To put this in perspective, I'm a sysadmin, not a developer.  While I've used git for a couple of years, until today, I could easily count the number of times I issued a 'git branch' command.

I'm practicing setting up a new puppet 4 server and, after some research, I've got various environments under git management and have successfully 'promoted code' from test through production.  It's a wee bit tedious but I'm sure I could get used to it.

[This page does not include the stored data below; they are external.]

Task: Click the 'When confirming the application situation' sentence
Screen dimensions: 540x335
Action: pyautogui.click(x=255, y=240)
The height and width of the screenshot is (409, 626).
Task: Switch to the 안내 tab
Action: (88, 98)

What I'm hoping is to have someone more familiar the process verify I'm doing it somewhat close to right and/or make suggestions on an improvements.  I have heard of r10k; however, I'm one of those that has to know what's going on under the covers.  Up until now, r10k has been of of those 'developer' things.  Once I run through this a few times, *then* I'll start playing with r10k.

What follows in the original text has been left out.